It would be natural to ask White what he thinks we should do, if we are to give up scientific and economic tools for environmental reform. What is left?

He eloquently counters this move,
I am tempted to quote Voltaire’s response to the complaint that he had nothing to put in the place of the Christianity he criticized. “What!” he said. “A ferocious beast has sucked the blood of my family; I tell you to get rid of that beast, and you ask me, what shall we put in its place!”

White nonetheless does suggest something to take the place of science and capitalism, and that is “spirit.” I can only think that he is suggesting that we (all of us) abandon our jobs, our homes in the city, our social networks, and move to a place where we can be reverent of nature. But where would that be? And given the size of the population, what should we do with all the others, those who would not be able to survive without the efficiencies of urban environments?

Lurking behind the recommendation that we abandon our modern society in toto is a disrespect for the value of humanity, for the value of individual human lives. This is not a different way of being an environmentalist, it is a way of giving up doing or being anything. It is an open invitation to relativism—White recedes into a corner with his Spirit while everyone else holds on to their own gods and idols.

White is also sorely out of touch with who scientists are—with who they are as people. He contrasts science (the “rational”) with “care.” But I know of no one who is more caring of living things than the scientists who study them, even including the pill bugs! Who inspires more care of nature, churches or science? The answer is not obviously with the churches.

One of the “good children of the Enlightenment” and not easily disillusioned, I still look first to ignorance (and second to greed) to explain our shortcomings.

Tuesday, October 02, 2007

What's popular in philosophy?

The campus bookstore at my university has invited the philosophy department to assemble a shelf of book recommendations. Presumably these should be books that might actually sell, and not, for example, Quine’s Word and Object or Carnap’s Aufbau, no matter how influential they might have been.

This has prompted me to consult Amazon for popular titles in “Philosophy.”

What counts as “philosophy,” or as “metaphysics” for that matter, depends on who you ask.

The Amazon listing of bestselling philosophy books includes titles such as “The 48 Laws of Power” (#231) and “The 7 Habits of Highly Effective Teens” (#26,114).

One wonders about the prevalence of numbers in the titles of popular books--perhaps Wittgenstein could be a popular author if instead of the Tractatus Logico-Philosophicus it were titled “7 Propositions on Language and Reality.” Especially since language seems to be a hot popular philosophy topic, with Steven Pinker showing up in every list.

So, if we confine our picks to Philosophy that Philosophers Would Recognize, the bestselling list looks something like this:
Steven Pinker, The Stuff of Thought: Language as a Window into Human Nature (#70)
Charles Taylor, A Secular Age (#303)

Supplied information >>

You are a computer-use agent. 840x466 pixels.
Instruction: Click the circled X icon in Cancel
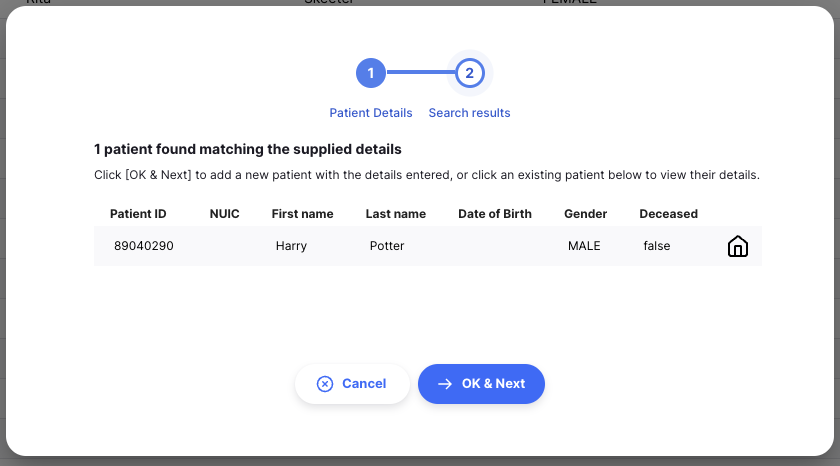325,384

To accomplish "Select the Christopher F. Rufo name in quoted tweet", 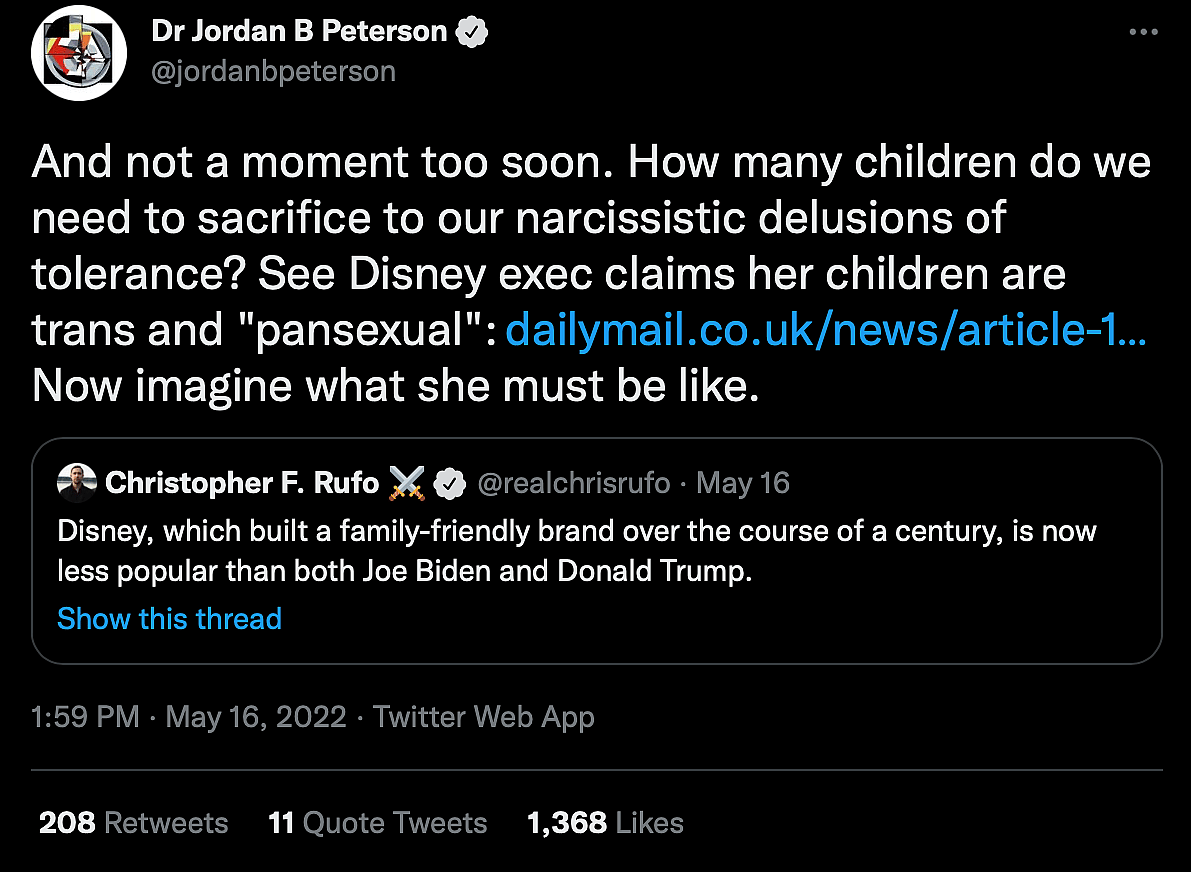I will (x=242, y=483).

Tasks >>
(a) In the excerpt, what did the campus bookstore invite the philosophy department to do?
(b) List every book in the excerpt that is given with an Amazon rank number, along with that number.

Solutions to each task >>
(a) Assemble a shelf of book recommendations.

(b)
- The 48 Laws of Power (#231)
- The 7 Habits of Highly Effective Teens (#26,114)
- Steven Pinker, The Stuff of Thought: Language as a Window into Human Nature (#70)
- Charles Taylor, A Secular Age (#303)